___ MATERIAL FOR THE TASK ___

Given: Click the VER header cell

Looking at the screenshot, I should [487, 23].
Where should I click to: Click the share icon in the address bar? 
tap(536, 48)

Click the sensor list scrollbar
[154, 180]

___

-- WORK ORDER --
Copy out exactly the lines between the line with "Where should I" and the last line of the entries, counting both of those lines.

-- ANSWER BOX --
Where should I click to: Click the share icon in the address bar? 
tap(536, 48)

Click the sensor list scrollbar
[154, 180]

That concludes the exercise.